D'abord, et surtout, re-lire ou re-visiter - sans oublier les vivants - ceux,
indignés et résistants éternels, qui sont «partis» pour toujours : Fanon, Dib,
Haddad, Mammeri, Mimouni, Yacine, Teguia,
Benheddouga, Ouettar, Lacheraf, Boucebci, Mahmoudi, Boukhobza et tant
d'autres… La liste est déjà très longue, trop longue pour notre si courte
histoire littéraire.
Abdou B. est
décédé il y a peu. Journaliste dès le biberon…, il a été un éternel indigné :
«Résistant» de la fin des années 80 au sein du MJA, mouvement presque à
l'origine d'octobre 88, gestionnaire concrètement réformateur de la télévision
publique au début des années 90. Il a écrit des centaines, voire des milliers
de «papiers» dans la presse. Il a abordé moult sujets. Mais, il a, aussi,
produit ces dernières années deux Å“uvres qui résument sa pensée (et son
action).
D'abord, une
analyse du paysage médiatique national. Ses conclusions sont ce que l'on
retrouvait hebdomadairement dans ses chroniques. D'un réalisme fou : «Le pays
se caractérise par une inflation – que rien ne justifie – de quotidiens du
matin» … «Une question : d'où vient l'argent pour des publications à l'évidence
peu rentables…» «L'ouverture de l'audiovisuel, domaine réservé, semble ne pas
avoir trouvé un consensus satisfaisant au sommet de l'Etat».
D'un scepticisme
sans détour (pour le cinéma, surtout, mais à notre sens, ceci peut être élargi
aux autres médias) : «On peut, à longueur d'année, rédiger des lois sans aucun
avenir, s'il n'y a pas les bases matérielles et financières privées à même de
créer de A à Z une industrie du film… s'il n'y a pas l'afflux massif des
spectateurs – consommateurs… et des milliers de salles, à la mesure de la
superficie du pays et du nombre de jeunes qui hantent les rues.»
Ensuite, une
courte mais lumineuse contribution dans un ouvrage collectif : Mortelle
conclusion ! Pour une bonne partie valable encore de nos jours.
«Enumérer les
dégâts causés par l'incompétence, l'indifférence coupable, l'absence d'une
forte volonté culturelle novatrice ouverte sur les sons, les couleurs et toutes
les expérimentations ouvertes sur le monde et le siècle, ne servirait à rien.

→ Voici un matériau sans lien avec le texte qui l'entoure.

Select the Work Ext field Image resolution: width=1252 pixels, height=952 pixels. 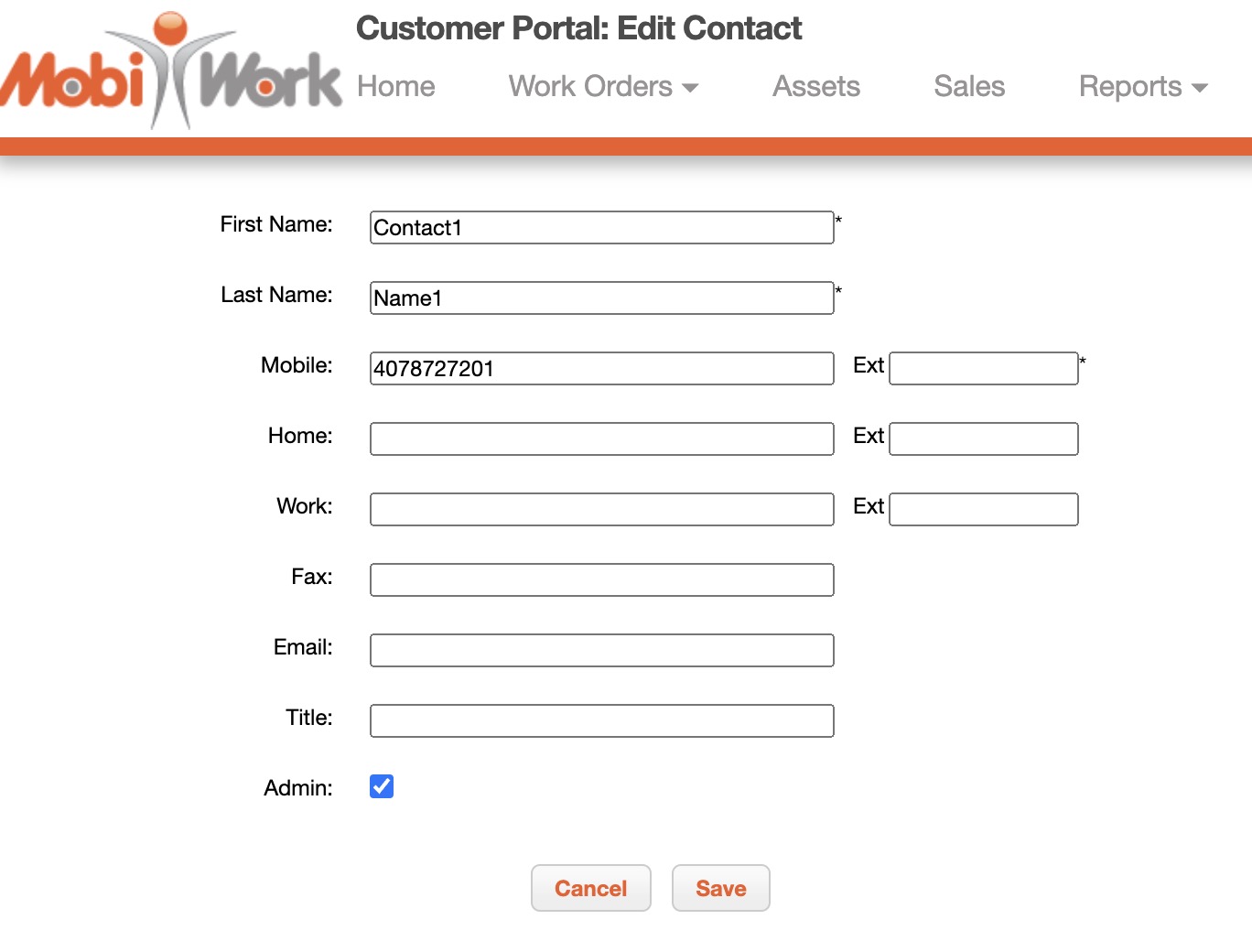[983, 510]
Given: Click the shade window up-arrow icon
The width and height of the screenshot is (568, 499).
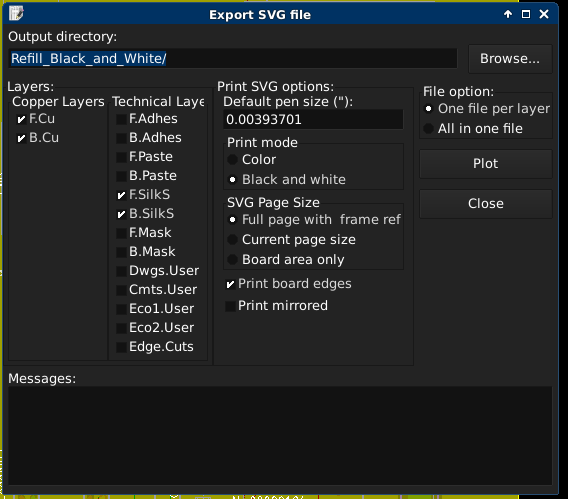Looking at the screenshot, I should (x=508, y=14).
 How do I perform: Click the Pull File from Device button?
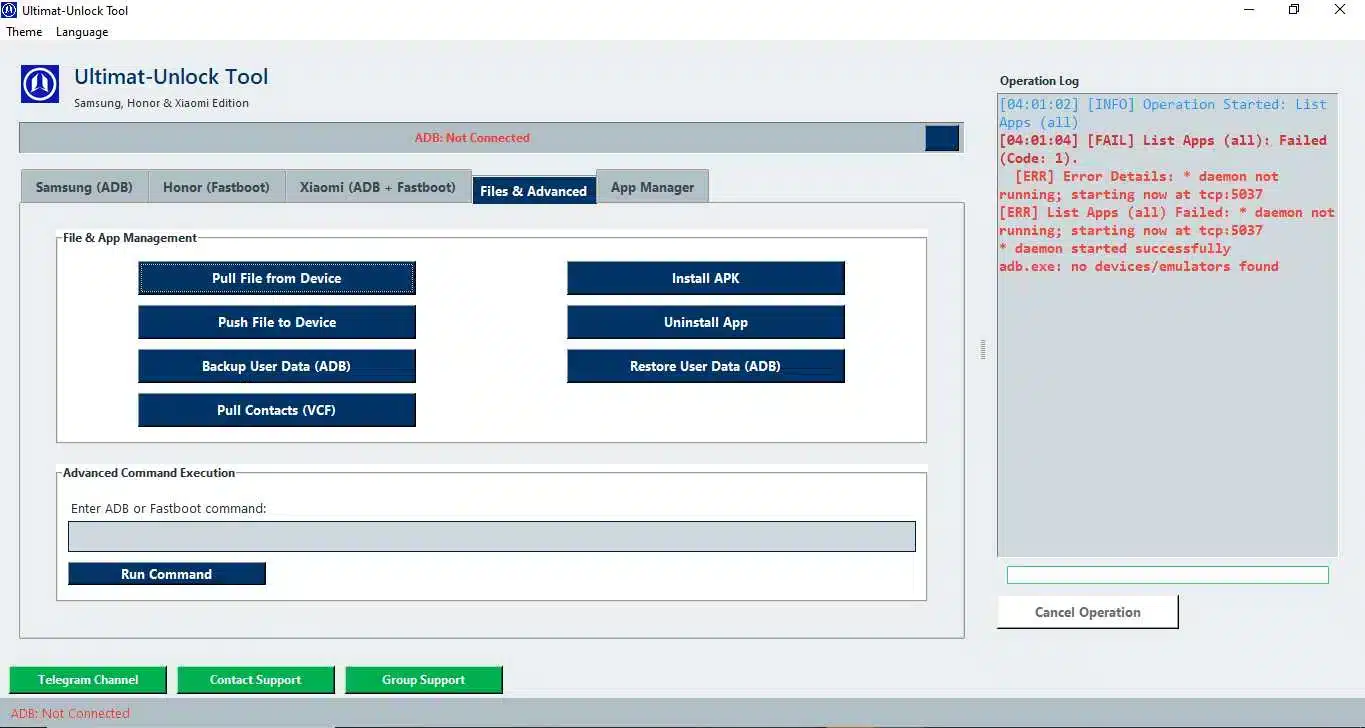[276, 278]
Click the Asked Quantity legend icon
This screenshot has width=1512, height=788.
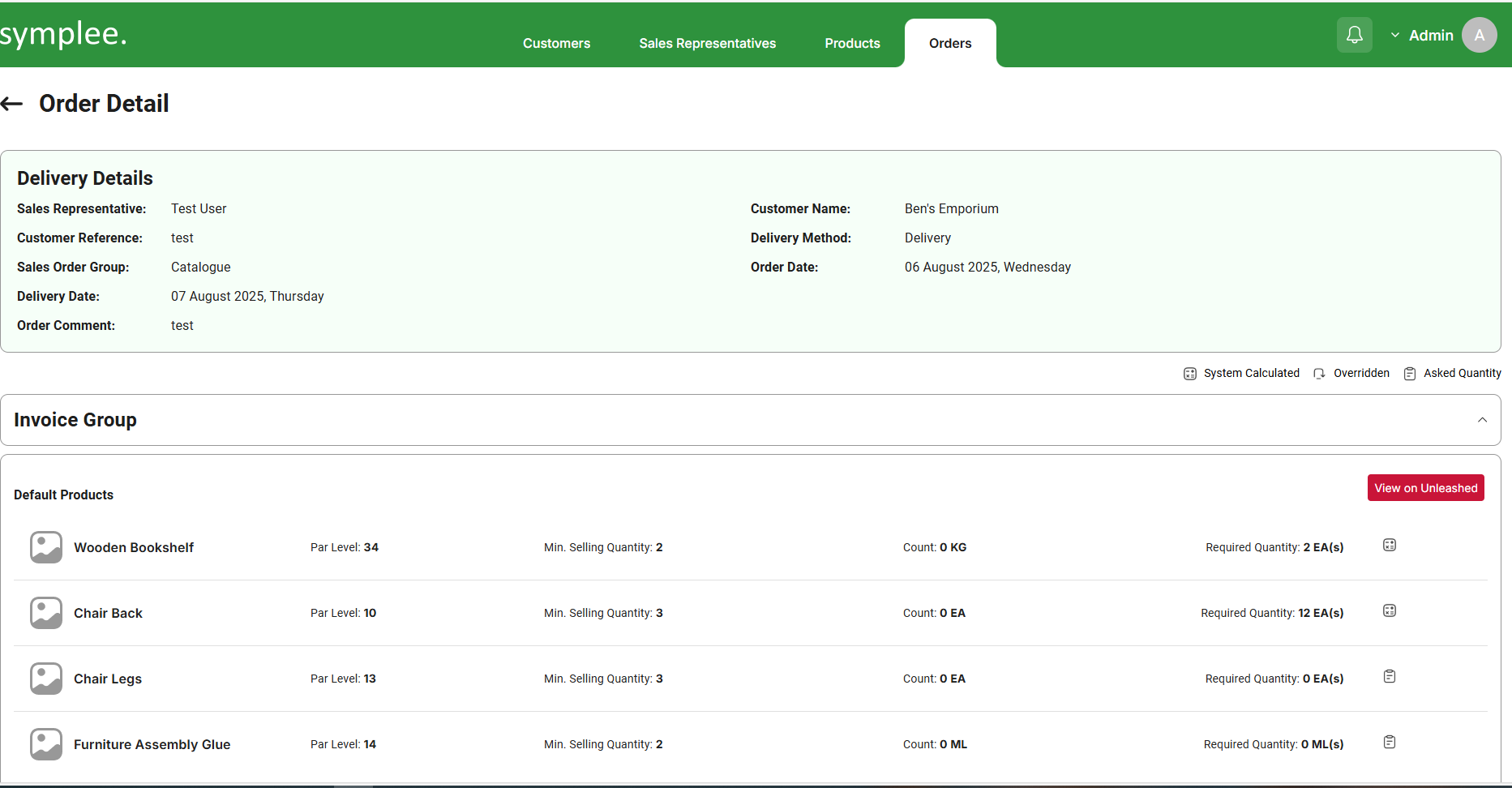1410,374
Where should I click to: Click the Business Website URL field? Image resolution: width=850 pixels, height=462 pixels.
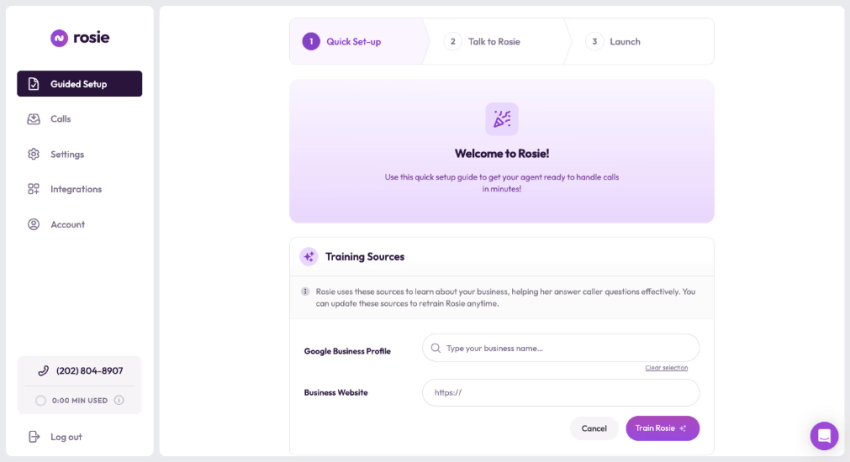click(x=560, y=393)
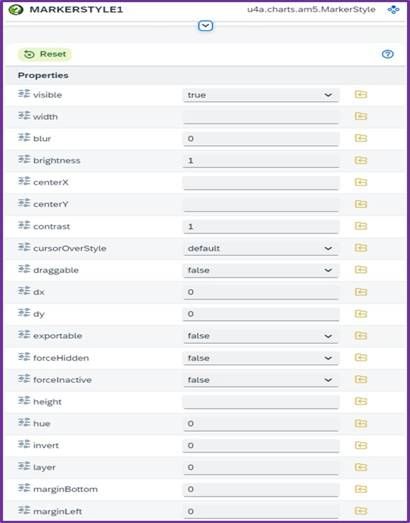Image resolution: width=410 pixels, height=523 pixels.
Task: Click binding folder icon for marginLeft
Action: point(361,510)
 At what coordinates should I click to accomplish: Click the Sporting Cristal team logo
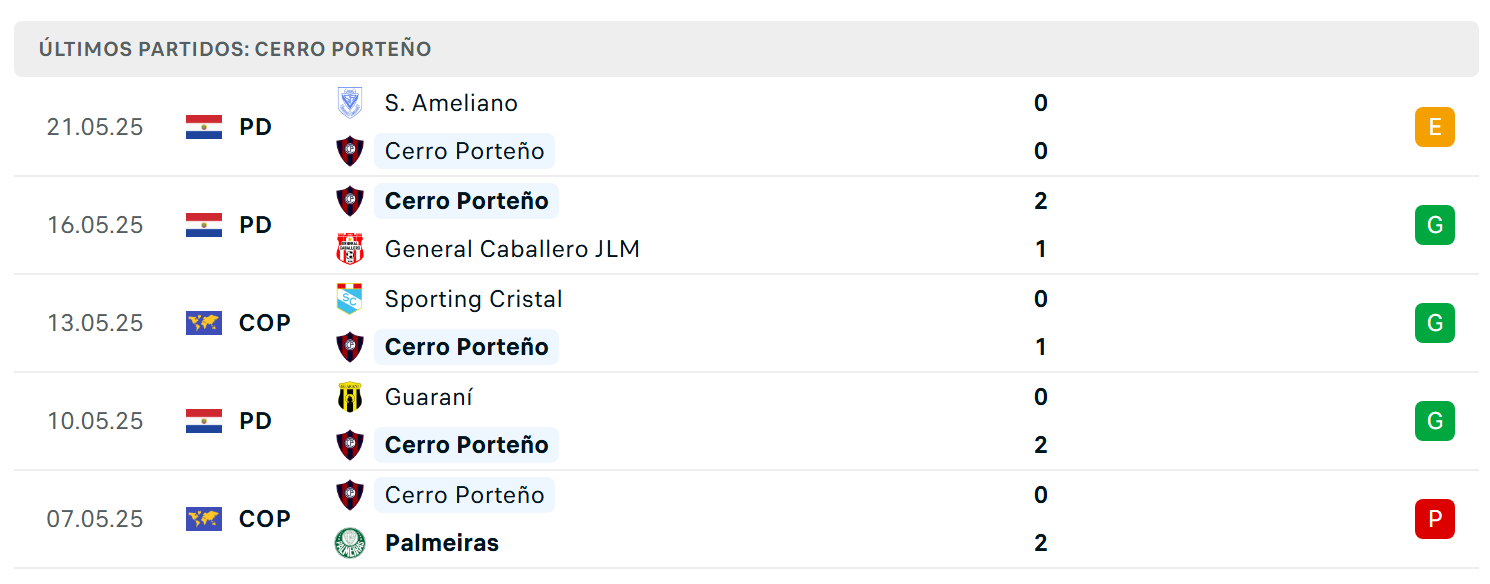(x=350, y=299)
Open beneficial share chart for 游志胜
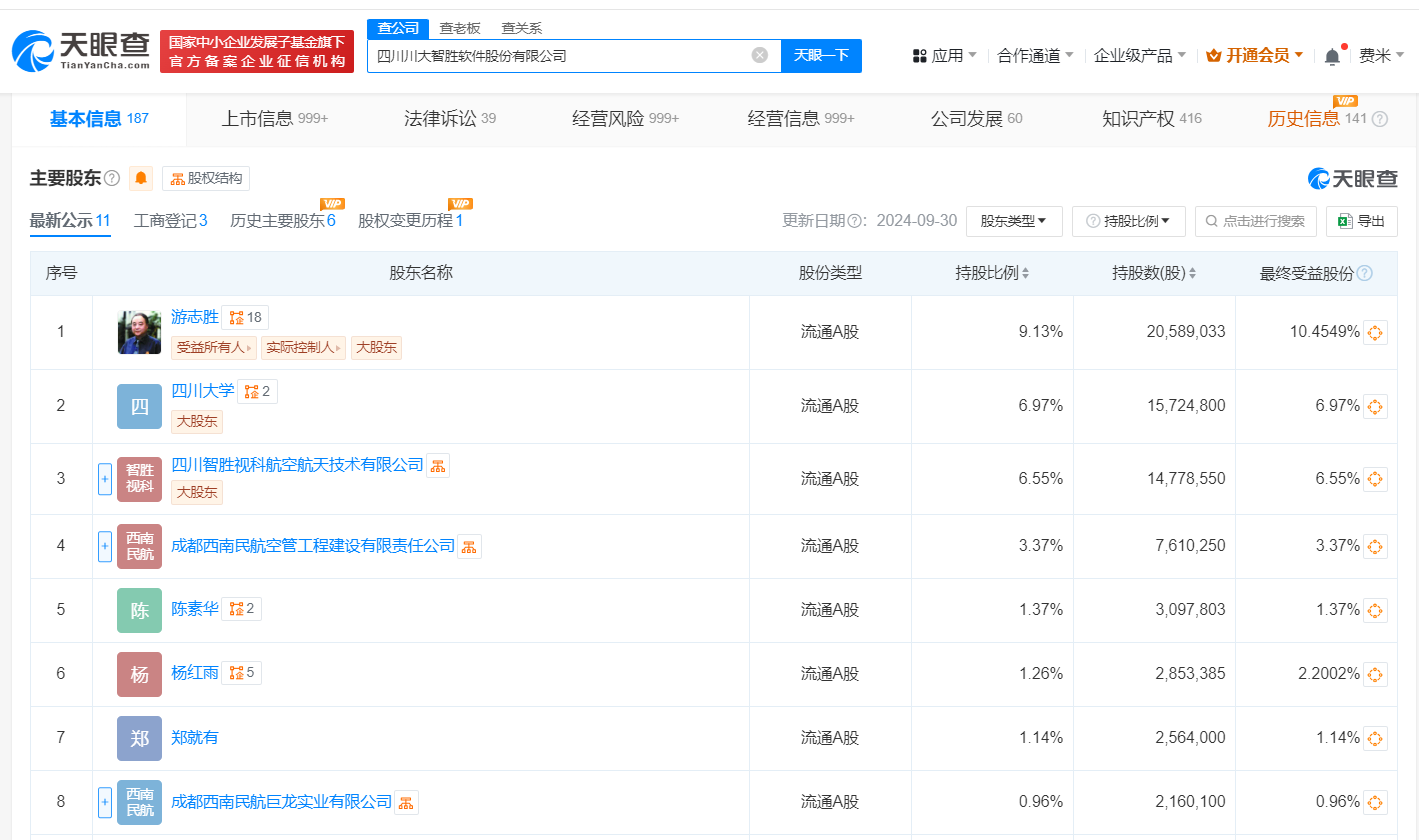Viewport: 1419px width, 840px height. pos(1375,333)
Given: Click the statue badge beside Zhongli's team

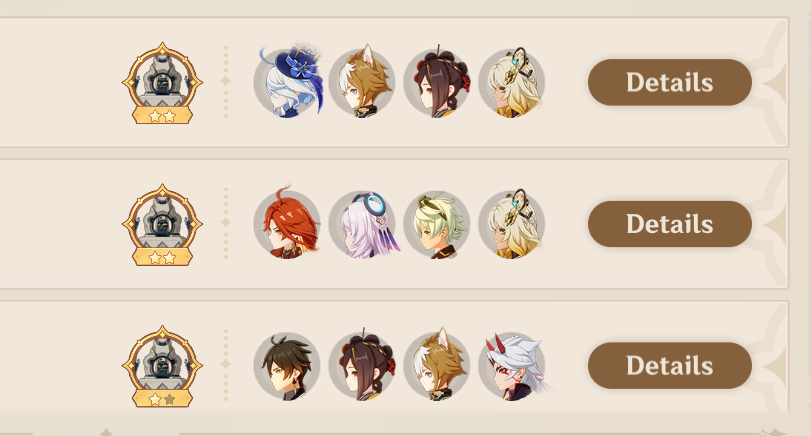Looking at the screenshot, I should click(162, 366).
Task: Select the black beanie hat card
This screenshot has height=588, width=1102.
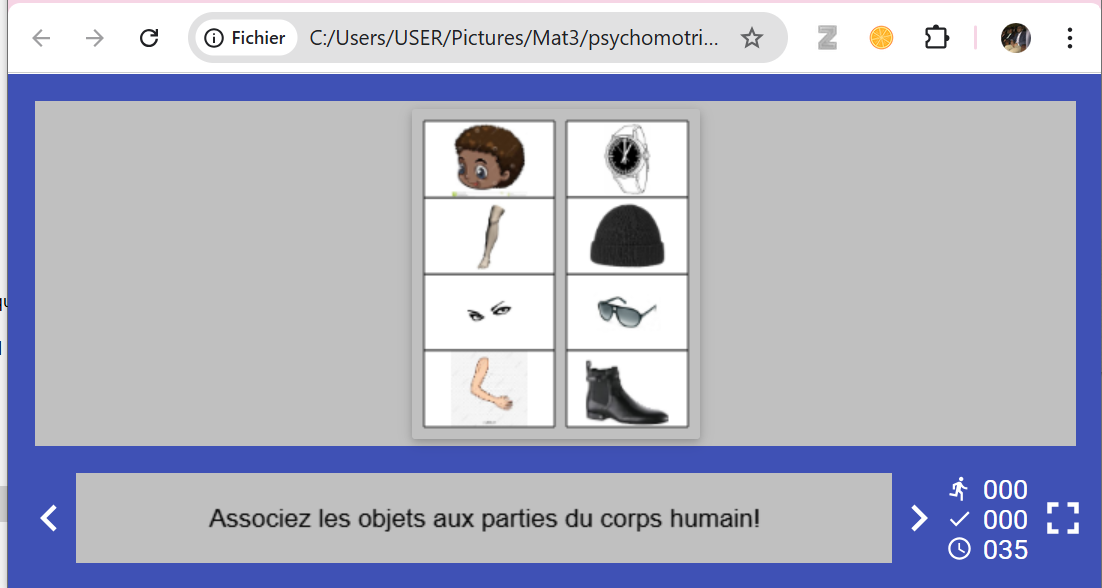Action: (x=627, y=236)
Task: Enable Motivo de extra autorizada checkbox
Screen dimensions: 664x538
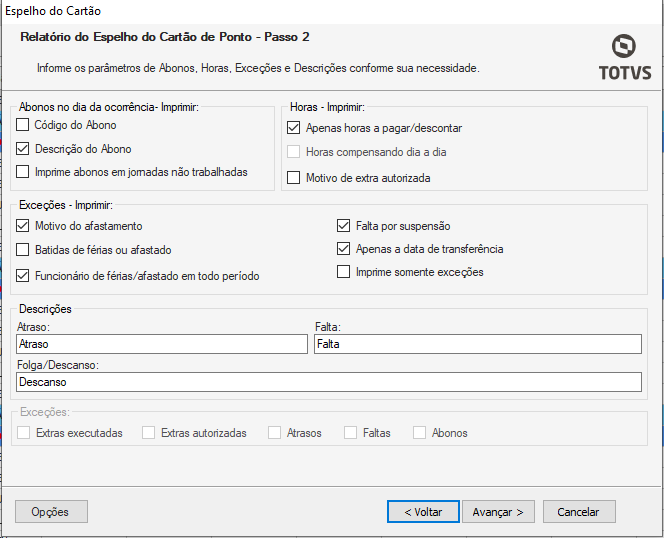Action: 294,178
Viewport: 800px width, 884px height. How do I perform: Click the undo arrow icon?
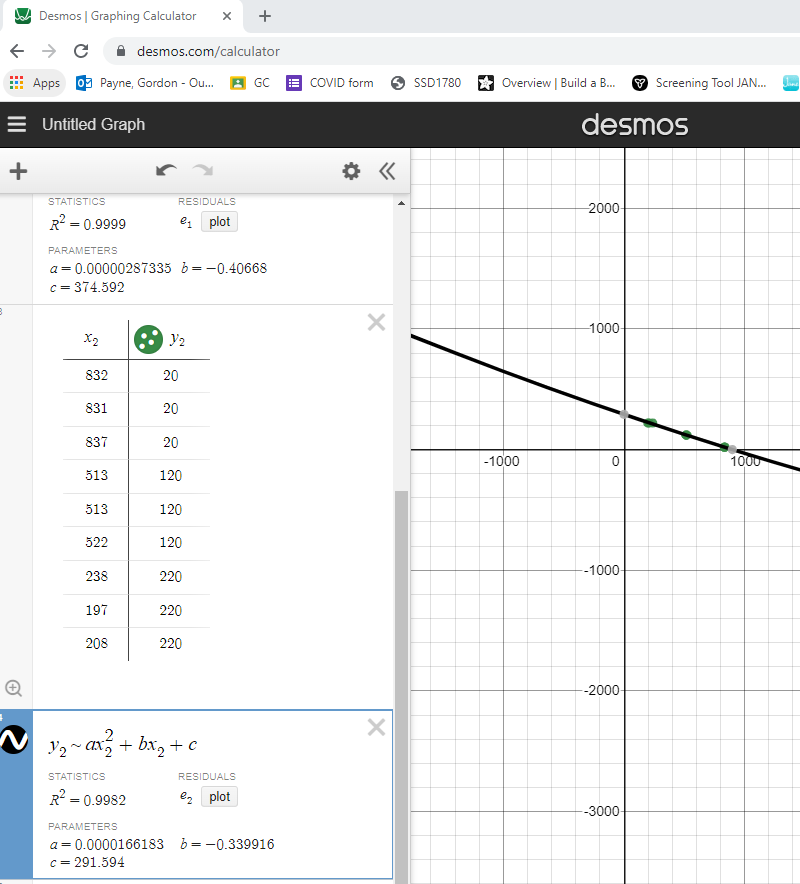click(x=166, y=170)

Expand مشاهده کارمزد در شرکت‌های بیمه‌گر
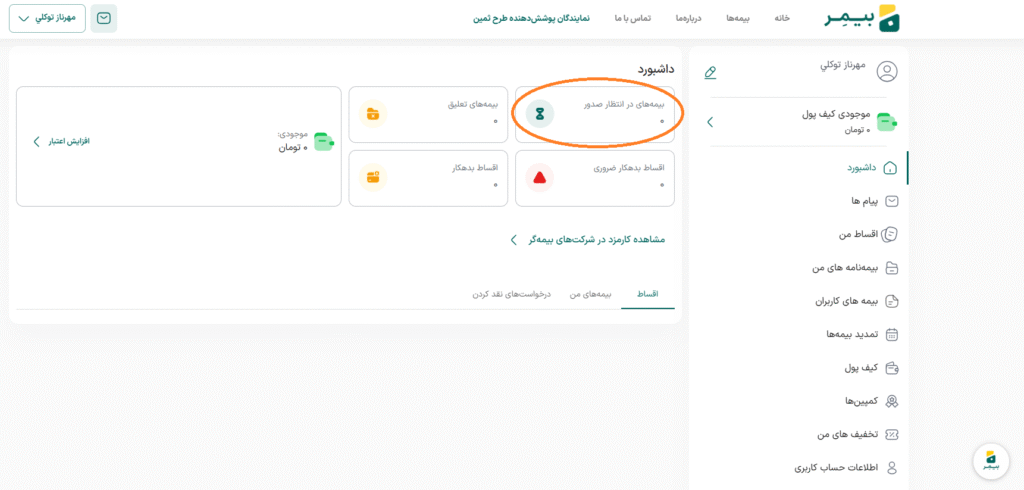tap(588, 240)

L'omniscience de petits appareils n'est plus à démontrer (…). Nos meilleurs
créateurs sont exportés et expatriés (…). Dans six ou vingt ans, une génération
viendra à ne pas honorer nos tombes tout en contribuant comme les jeunes de
2009 à vivre le monde et la culture des autres, par procuration, par la magie
inventée par les autres, transportée vite et bien par Internet et ses
«coupures» spasmodiques, son «débit» grabataire, et par l'antenne parabolique
qui canalise le plus grand nombre vers le domicile, faute de ripailles
culturelles quotidiennes…»
Sans
commentaires. Tout y est !
Stéphane Hessel, 96 ans au compteur de la vie, lui, est un résistant
français de la première heure contre les nazis, un diplomate ayant participé à
la rédaction de la
Déclaration universelle des Droits de l'homme de 1948, un
ambassadeur de France… et, un militant en faveur de l'indépendance de
l'Algérie… et de la
Palestine («c'est ma principale indignation» assène-t-il, ce
qui ne lui a pas valu que des sympathies sur les plateaux des télés et dans
certaines rédactions européennes qui ont tout fait pour l'épuiser, à force
d'invitations, et le «démonter» publiquement. En vain), a «commis», à 93 ans,
un pamphlet, «Indignez-vous !». De manière non violente, dans les limites de
l'acceptable, ai-je cru comprendre, contre, surtout, le pouvoir de l'argent...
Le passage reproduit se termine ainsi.